A segunda dimensão, que eu acho que ainda é mais importante — se só pudesse ter uma e tivesse de escolher, escolhia a segunda —, é a tolerância zero para qualquer bispo ou cardeal que tenha ocultado crimes sexuais contra crianças. Se for provado que um bispo ou cardeal encobriu abusos, tem de deixar de ser padre. Não digo deixar de ser bispo. Deixar mesmo de ser padre. Sair da Igreja. É difícil acusar uma instituição em vez de uma pessoa concreta. As investigações na Austrália, por exemplo, demonstraram a existência de um sistema de encobrimento dos abusos sexuais. Não há melhor educação do que ler estes documentos. É um sistema de gestão e todos os gestores séniores estiveram envolvidos neste tipo de conduta. O ponto aqui é que, de facto, a maioria dos padres não abusa de crianças. Ainda assim, argumentaria que é uma percentagem maior do que noutras profissões. Mas coloquemo-la entre os 7% e os 10%. É seguro dizer que 90% não cometem abusos. Mas, quando se olha para os bispos, qual é a percentagem dos que encobriram crimes sexuais contra crianças? Provavelmente, cerca de 70% ou 80%. Esse é o problema!
Tem estatísticas sobre essa questão?
Bom, olhando para os Estados Unidos temos muitas provas. Por exemplo, os bispos dos Estados Unidos reuniram-se porque estavam sob muita pressão, por causa do relatório da Pensilvânia, do cardeal McCarrick, e muitos outros problemas, e disseram que resolveram o problema. Não nos parece. Tiveram a reunião da conferência episcopal em novembro e houve uma grande investigação do Boston Globe e do Philadelphia Inquirer com base em casos em tribunais. E dos cerca de 200 bispos que lá estavam, havia 130 que se tinha provado terem ocultado abusos sexuais. Agora até há questões sobre o próprio Papa Francisco. Ele foi arcebispo na Argentina, foi provincial dos Jesuítas. Não vimos ainda os casos em que ele esteve envolvido, mas sabemos agora que existiram. Houve um padre que abusou de crianças surdas em Verona e foi mudado para a Argentina. Este caso era do conhecimento do Papa Francisco, que não fez nada sobre ele. Há outro caso, do padre Júlio Grassi. Este homem foi considerado culpado na sua diocese quando o Papa era presidente da conferência episcopal argentina e a Igreja pagou a produção de um dossiê de vários volumes, que foi enviado para o Supremo Tribunal, para que a decisão do recurso fosse favorável ao padre. Eles perderam. O Supremo Tribunal não leu o documento, mas ele já foi visto. É este tipo de coisas que nos faz pensar…

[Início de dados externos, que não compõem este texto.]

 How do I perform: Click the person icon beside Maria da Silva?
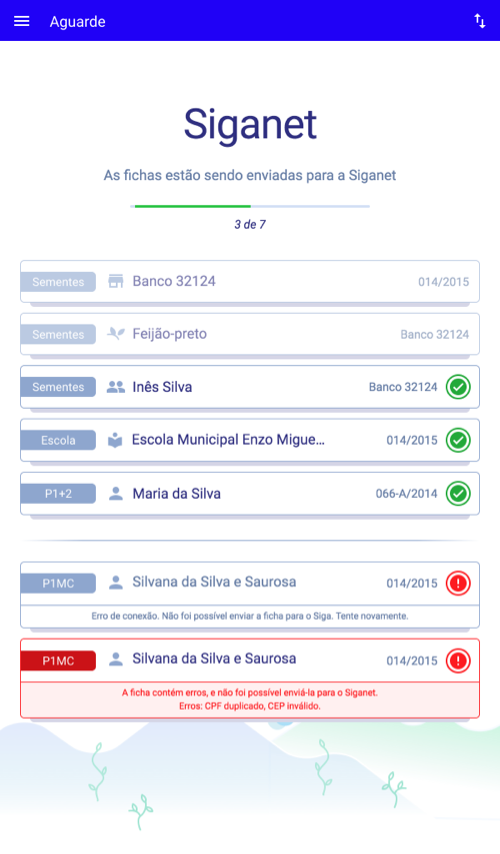click(x=115, y=493)
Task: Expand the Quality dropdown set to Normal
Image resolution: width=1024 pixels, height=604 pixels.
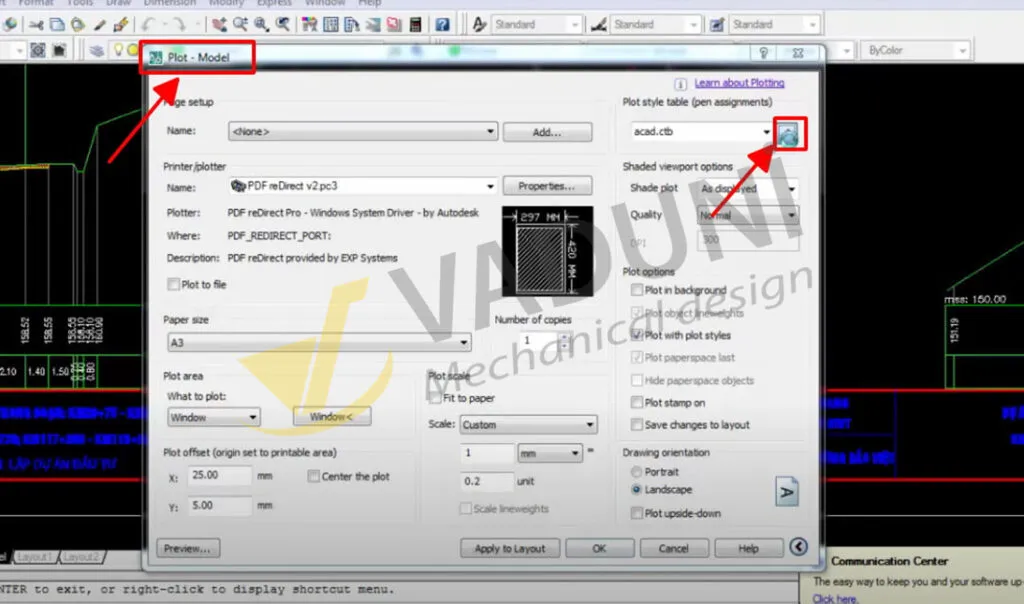Action: (x=790, y=215)
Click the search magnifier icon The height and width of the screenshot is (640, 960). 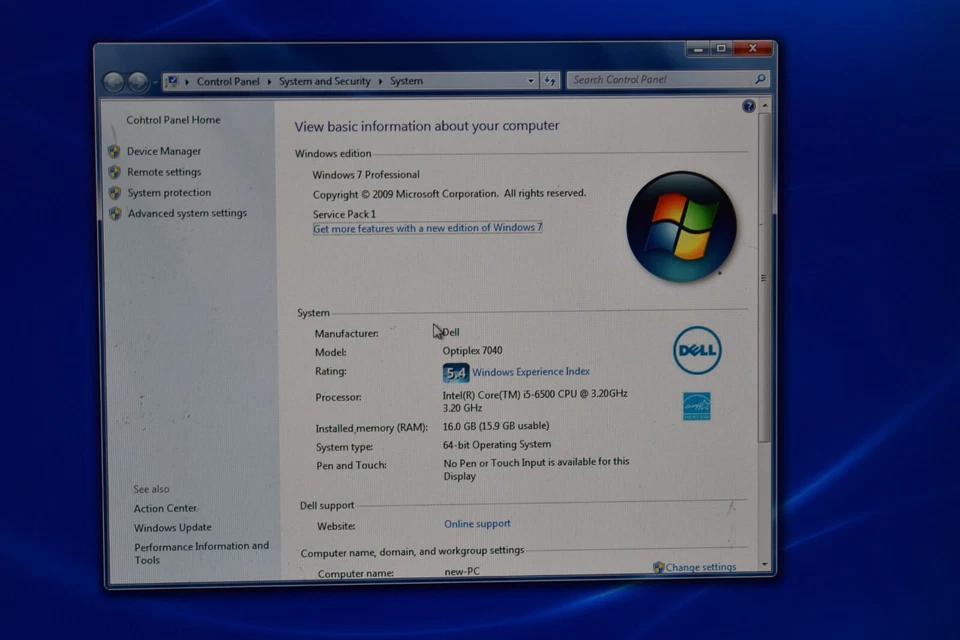759,79
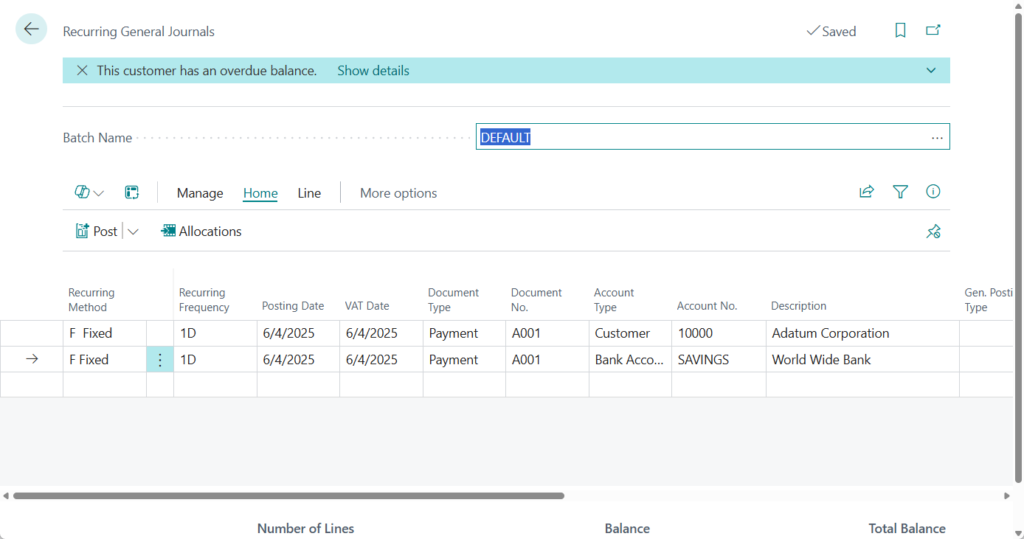Open the table view layout icon

click(x=132, y=193)
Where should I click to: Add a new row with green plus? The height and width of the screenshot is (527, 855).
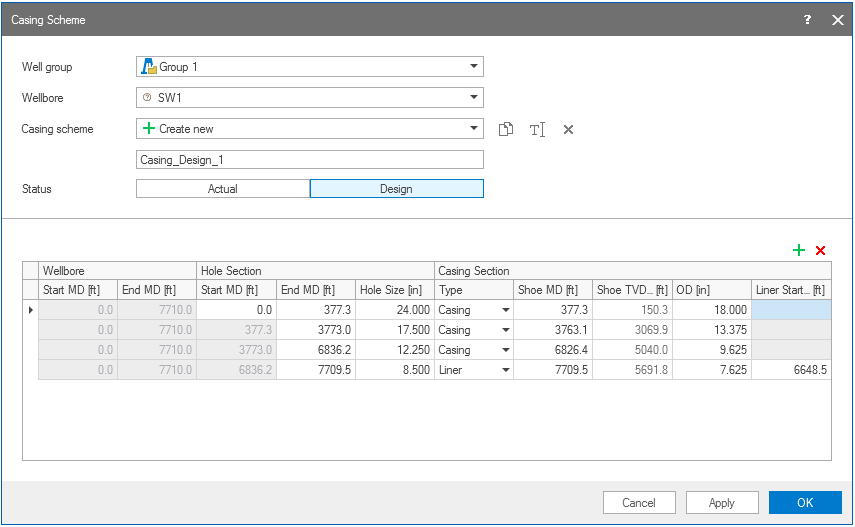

Ainda tem esperança de se encontrar com o Papa Francisco esta semana?
Claro! Estamos aqui a semana toda. Tudo o que ouvimos da parte deles é “vítimas, vítimas, vítimas”. Eu disse-lhes que nunca tinha ouvido tanto amor pelas vítimas como aqui. É por isso que achámos estranho o Papa não estar ali. Ele vai passar três dias com aqueles bispos, que ele diz que vêm de vários lugares do mundo e que não sabem bem o que é o abuso sexual. É chocante. Estes homens são bem formados. Se eles têm de aprender sobre abusos sexuais, não é um bom sinal.
O que diria a uma vítima de abusos que nunca contou a sua história a ninguém?
Digo sempre o mesmo. É preciso haver um lugar seguro para contar a história, onde seja possível colocar a história e mantê-la controlada. Quando começamos o processo de recuperação, as coisas podem ficar piores antes de melhorarem. Mas é preciso ter um lugar seguro para falar do assunto. Um terapeuta, por exemplo. Se a pessoa optar por divulgar, depois, a história em público, precisa de apoio, até organizacional, de associações como a ECA, a SNAP, e outras. Mas o ponto aqui é que, se a pessoa disser alguma coisa, vai ser difícil. E se a pessoa mantiver o silêncio, também vai ser difícil. É preciso olhar com cuidado para cada uma destas dificuldades e escolher qual a dificuldade que queremos. Porque ser fácil não é uma opção. Isso foi-nos tirado no dia em que sofremos os abusos.